3D Device for Forces in Swimming Starts and Turns

Abstract

Biomechanical tools capable of detecting external forces in swimming starts and turns have been developed since 1970. This study described the development and validation of a three-dimensional (six-degrees of freedom) instrumented block for swimming starts and turns. Seven force plates, a starting block, an underwater structure, one pair of handgrips and feet supports for starts were firstly designed, numerically simulated, manufactured and validated according to the Fédération Internationale de Natation rules. Static and dynamic force plate simulations revealed deformations between 290 to 376 µε and 279 to 545 µε in the anterior-posterior and vertical axis and 182 to 328.6 Hz resonance frequencies. Force plates were instrumented with 24 strain gauges each connected to full Wheatstone bridge circuits.
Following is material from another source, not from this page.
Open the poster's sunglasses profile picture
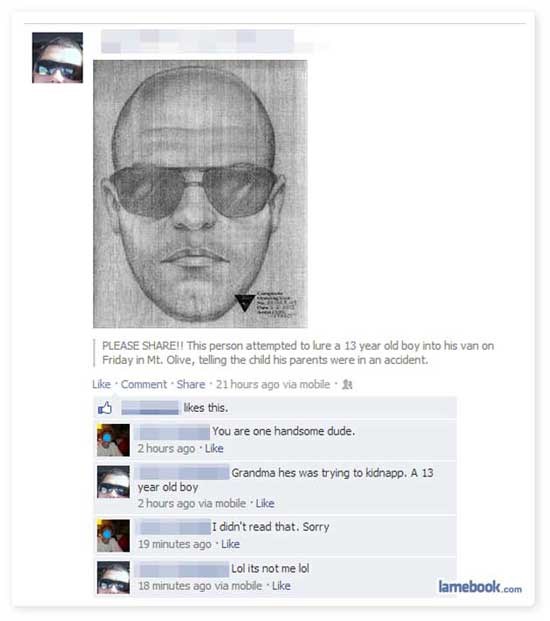Viewport: 550px width, 621px height. (x=57, y=58)
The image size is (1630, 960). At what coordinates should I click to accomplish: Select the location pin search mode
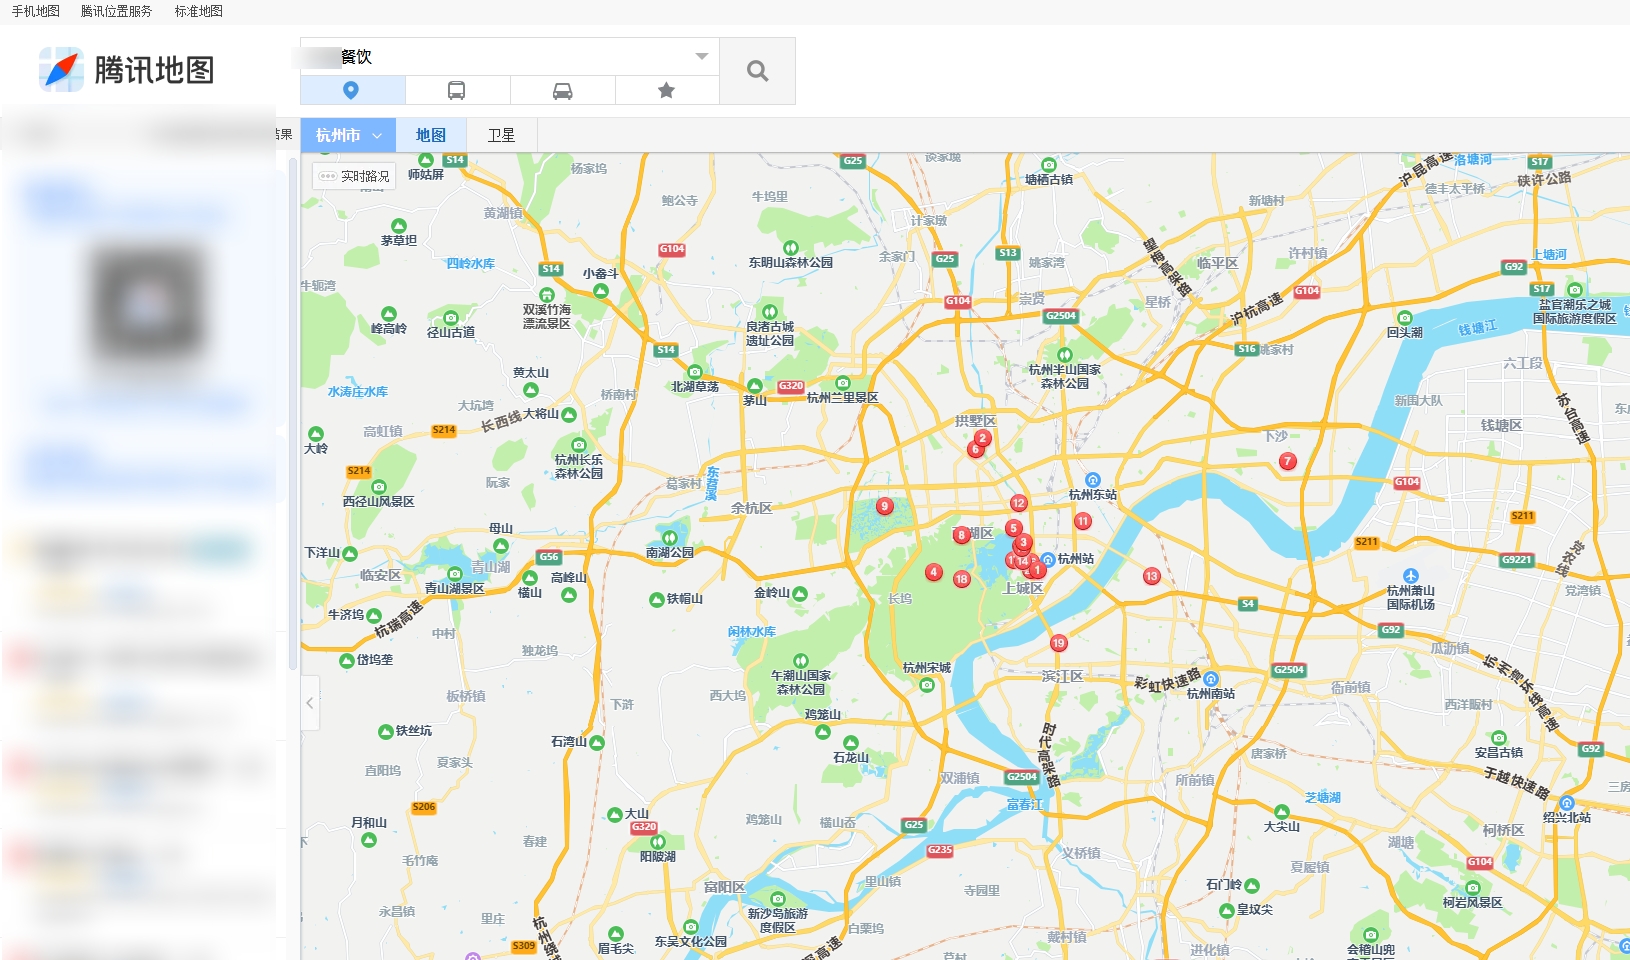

Static and dynamic calibration revealed linearity ( R 2 between 0.97 and 0.99) and non-meaningful cross-talk between orthogonal (1%) axes. Laboratory and ecological validation revealed the similarity between force curve profiles. The need for discriminating each upper and lower limb force responses has implied a final nine-force plates solution with seven above and two underwater platforms. The instrumented block has given an unprecedented contribution to accurate external force measurements in swimming starts and turns.